Given text:

⁂

Hi all,
I've a problem on a heavy loaded database: vacuums don't work since
about a week. All I got is:
mybase=# vacuum verbose analyze public.mytable;
INFO: vacuuming "public.mytable"
(I stop it after hours)
Looking with top and iotop, I see the process takes some cpu and disk io
time during several minutes, then it seems to fall asleep.
The process isn't locked according to pg_stat_activity.
My setup:
- postgresql 8.3.7 with contribs ltree and pgcrypto
- OS: debian etch kernel 2.6.24
- HW: 8cores Xeon/32GB RAM/3RAID10 volumes(index, data, pgxlog)
- dbase size: about 240GB
- millions of queries/day
- 1000 locks continually
- about 200 simultanous connections
- load: 30%iowait, 60%user, 10%sys
Autovacuum is disabled to prevent it from loading the server during peak
hours.
Regular vacuums running each night as cron job
Since about a week the nightly vacuums don't work. I tried manual ones
with no avail, same symptoms as above on small tables (350 rows) as well
as on big ones (almost 1 billion rows)

⁂

Problems to solve:
A: Copy the part of the PostgreSQL vacuum post starting at "(I stop it after" and ending at "volumes(index, data, pgxlog)".
B: Continue the PostgreSQL vacuum post, beginning right after its last sentence.

⁂

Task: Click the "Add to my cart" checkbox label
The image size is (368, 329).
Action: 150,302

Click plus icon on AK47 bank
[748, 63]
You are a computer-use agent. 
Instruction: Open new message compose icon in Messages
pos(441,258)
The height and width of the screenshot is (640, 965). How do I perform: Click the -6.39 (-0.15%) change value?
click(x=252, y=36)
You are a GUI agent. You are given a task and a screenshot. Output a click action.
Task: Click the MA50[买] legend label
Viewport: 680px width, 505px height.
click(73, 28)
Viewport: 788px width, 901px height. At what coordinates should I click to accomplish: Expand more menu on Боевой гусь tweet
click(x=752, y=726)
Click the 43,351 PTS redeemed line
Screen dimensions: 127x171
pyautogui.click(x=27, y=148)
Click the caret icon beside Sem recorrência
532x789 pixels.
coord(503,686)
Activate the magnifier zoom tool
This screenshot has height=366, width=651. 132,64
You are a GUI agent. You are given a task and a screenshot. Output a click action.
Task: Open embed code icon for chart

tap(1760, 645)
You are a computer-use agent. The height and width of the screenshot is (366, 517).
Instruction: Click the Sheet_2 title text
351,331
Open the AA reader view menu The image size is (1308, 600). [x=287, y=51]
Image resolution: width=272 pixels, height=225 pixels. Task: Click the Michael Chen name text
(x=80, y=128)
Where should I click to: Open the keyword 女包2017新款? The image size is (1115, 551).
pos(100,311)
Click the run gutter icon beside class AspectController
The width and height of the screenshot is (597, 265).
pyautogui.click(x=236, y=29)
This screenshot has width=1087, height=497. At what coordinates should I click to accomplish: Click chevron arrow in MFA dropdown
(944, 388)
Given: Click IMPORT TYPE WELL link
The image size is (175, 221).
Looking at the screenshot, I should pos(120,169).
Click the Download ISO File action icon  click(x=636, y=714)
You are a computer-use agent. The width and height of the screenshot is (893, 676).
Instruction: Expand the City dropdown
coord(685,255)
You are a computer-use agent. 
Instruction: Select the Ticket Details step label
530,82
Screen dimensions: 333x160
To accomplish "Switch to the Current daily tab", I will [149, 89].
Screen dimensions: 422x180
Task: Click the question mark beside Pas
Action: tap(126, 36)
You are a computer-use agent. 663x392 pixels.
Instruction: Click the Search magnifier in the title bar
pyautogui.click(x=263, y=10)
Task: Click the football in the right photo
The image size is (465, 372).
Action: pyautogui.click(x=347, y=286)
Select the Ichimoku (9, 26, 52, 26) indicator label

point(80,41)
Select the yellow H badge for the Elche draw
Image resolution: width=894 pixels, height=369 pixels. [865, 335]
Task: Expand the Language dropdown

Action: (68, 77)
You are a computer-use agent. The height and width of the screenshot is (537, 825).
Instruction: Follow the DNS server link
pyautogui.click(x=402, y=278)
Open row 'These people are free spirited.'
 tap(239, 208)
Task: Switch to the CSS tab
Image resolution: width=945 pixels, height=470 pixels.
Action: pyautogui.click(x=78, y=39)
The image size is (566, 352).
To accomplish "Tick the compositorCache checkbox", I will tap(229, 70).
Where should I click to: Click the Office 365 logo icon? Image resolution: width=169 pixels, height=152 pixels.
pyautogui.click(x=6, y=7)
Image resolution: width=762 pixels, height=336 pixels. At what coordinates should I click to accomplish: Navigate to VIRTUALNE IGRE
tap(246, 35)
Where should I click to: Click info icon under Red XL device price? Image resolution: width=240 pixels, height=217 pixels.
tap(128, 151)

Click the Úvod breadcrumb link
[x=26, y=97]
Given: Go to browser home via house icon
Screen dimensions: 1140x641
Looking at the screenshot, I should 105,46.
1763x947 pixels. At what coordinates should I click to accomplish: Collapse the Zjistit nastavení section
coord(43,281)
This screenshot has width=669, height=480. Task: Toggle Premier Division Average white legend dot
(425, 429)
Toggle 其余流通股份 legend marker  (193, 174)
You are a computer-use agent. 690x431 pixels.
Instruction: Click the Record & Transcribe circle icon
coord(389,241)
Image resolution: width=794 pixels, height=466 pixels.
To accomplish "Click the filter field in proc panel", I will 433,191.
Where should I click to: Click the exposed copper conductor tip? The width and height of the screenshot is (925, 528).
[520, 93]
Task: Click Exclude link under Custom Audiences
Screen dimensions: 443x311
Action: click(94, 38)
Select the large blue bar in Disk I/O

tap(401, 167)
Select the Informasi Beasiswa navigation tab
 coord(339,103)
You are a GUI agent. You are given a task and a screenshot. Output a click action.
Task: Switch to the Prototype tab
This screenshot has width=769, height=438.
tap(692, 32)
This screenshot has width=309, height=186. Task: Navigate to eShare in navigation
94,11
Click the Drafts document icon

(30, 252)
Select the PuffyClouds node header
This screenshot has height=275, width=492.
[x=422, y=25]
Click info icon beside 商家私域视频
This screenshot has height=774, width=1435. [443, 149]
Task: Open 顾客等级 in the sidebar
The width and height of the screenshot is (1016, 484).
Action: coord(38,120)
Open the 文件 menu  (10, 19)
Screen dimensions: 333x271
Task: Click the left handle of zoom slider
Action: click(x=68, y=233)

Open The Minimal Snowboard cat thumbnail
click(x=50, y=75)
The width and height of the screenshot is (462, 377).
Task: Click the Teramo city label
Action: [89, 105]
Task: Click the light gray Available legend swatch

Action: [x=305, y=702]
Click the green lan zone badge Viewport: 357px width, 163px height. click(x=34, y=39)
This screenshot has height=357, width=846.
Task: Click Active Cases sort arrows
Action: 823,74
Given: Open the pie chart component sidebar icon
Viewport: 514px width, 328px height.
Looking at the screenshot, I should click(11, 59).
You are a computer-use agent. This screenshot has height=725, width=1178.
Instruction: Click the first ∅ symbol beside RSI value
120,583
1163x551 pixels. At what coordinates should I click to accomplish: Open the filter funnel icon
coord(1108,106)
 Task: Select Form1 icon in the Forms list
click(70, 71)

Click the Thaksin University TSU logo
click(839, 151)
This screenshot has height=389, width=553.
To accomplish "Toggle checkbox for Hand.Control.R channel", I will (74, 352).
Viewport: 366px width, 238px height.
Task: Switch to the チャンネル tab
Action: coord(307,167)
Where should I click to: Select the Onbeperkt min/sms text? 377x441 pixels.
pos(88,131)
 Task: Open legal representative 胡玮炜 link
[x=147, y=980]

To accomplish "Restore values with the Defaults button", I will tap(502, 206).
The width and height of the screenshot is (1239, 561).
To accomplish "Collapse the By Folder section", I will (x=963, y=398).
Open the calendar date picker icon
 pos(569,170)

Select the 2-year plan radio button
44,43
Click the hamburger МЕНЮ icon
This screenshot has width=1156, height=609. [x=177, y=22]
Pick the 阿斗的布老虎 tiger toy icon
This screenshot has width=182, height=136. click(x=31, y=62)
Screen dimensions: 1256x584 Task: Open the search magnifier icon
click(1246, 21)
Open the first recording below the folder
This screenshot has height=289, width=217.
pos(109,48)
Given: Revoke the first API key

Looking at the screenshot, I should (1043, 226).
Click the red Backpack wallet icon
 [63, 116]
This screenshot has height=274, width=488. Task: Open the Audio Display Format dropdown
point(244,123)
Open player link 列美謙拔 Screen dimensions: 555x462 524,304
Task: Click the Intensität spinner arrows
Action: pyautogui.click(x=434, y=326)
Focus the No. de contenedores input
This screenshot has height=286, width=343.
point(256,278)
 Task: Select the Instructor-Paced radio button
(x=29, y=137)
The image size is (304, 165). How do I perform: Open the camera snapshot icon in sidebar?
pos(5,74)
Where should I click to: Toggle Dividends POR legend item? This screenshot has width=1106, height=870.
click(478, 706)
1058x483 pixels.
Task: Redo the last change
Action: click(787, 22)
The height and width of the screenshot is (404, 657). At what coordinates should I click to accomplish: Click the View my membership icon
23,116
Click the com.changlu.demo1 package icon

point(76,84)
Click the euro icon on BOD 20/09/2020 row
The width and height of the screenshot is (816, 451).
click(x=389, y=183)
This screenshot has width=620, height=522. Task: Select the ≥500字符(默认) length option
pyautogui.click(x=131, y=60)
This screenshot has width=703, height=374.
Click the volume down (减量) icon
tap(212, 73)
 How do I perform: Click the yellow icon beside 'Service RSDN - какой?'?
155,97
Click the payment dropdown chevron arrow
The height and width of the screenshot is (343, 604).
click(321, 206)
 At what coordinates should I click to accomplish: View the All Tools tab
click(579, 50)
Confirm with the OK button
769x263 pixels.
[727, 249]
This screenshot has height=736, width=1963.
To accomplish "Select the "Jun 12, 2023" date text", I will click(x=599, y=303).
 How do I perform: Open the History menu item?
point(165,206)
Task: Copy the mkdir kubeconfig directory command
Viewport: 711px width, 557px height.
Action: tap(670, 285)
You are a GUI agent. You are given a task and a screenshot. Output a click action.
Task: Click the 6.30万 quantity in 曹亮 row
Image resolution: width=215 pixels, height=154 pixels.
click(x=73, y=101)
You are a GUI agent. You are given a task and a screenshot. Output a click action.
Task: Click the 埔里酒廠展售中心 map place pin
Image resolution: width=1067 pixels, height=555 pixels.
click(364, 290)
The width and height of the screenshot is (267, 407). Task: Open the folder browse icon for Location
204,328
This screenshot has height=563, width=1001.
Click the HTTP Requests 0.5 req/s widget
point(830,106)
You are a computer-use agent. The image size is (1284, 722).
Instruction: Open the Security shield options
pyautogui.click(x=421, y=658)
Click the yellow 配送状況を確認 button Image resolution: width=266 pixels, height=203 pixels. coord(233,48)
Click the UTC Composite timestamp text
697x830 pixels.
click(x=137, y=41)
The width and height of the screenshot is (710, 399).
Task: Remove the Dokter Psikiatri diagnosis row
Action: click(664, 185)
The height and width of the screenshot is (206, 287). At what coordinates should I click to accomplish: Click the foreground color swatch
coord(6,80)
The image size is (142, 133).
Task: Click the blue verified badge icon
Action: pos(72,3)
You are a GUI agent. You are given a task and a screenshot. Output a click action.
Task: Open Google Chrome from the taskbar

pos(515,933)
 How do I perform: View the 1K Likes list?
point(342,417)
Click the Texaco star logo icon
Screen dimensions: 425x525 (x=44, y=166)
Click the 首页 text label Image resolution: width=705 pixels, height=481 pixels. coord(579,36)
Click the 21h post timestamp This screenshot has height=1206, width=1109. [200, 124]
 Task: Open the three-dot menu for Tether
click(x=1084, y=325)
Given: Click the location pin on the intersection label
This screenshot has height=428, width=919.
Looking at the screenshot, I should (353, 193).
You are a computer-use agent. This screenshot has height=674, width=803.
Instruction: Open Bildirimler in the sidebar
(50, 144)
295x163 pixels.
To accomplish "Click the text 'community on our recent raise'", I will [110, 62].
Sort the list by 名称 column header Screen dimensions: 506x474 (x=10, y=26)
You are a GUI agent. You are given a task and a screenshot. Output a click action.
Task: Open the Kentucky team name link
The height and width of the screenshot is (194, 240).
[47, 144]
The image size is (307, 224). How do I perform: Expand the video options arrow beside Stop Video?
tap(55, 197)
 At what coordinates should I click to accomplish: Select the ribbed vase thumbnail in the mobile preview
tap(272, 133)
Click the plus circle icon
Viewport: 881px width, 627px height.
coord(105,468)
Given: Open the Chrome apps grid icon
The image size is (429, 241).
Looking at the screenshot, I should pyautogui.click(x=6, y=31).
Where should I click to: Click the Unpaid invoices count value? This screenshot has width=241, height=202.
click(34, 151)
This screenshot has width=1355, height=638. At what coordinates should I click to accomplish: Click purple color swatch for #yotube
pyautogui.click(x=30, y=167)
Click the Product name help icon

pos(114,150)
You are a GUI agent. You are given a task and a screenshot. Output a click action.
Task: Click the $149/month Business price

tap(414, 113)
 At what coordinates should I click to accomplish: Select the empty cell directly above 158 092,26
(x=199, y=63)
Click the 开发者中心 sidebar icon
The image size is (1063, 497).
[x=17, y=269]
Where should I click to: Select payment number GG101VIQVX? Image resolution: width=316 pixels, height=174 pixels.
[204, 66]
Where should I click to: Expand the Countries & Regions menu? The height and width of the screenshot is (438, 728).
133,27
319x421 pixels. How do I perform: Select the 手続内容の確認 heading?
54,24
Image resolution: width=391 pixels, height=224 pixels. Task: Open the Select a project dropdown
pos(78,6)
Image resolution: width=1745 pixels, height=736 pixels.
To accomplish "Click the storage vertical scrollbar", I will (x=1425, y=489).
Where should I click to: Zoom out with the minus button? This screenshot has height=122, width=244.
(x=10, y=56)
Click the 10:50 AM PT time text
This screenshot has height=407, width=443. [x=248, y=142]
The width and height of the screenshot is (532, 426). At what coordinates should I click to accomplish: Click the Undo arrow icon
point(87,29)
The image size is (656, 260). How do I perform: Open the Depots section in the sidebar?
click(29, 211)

⁂

Expected outputs:
A:
(I stop it after hours)
Looking with top and iotop, I see the process takes some cpu and disk io
time during several minutes, then it seems to fall asleep.
The process isn't locked according to pg_stat_activity.
My setup:
- postgresql 8.3.7 with contribs ltree and pgcrypto
- OS: debian etch kernel 2.6.24
- HW: 8cores Xeon/32GB RAM/3RAID10 volumes(index, data, pgxlog)

B:
As the croned vacuums don't run anymore, I see now autovacuums (to
prevent wraparound) running all the time, but their process don't use
any cpu time nor disk io.
Autovacuum seems to work well on the pg_catalog schema.
The problem seems to start with some queries lasting more 15 hours. I
tried to kill them (signal 15) with no avail.
I can't restart the server as it's a big production server.
We're planning to upgrade the hardware soon, but I suspect we'll have
the same problems in the future as our platform is growing.
Does anyone have any info about this problem, and the means to prevent it ?
Thanks in advance.
Regards,
--
JC
Ph'nglui mglw'nafh Cthulhu n'gah Bill R'lyeh Wgah'nagl fhtagn!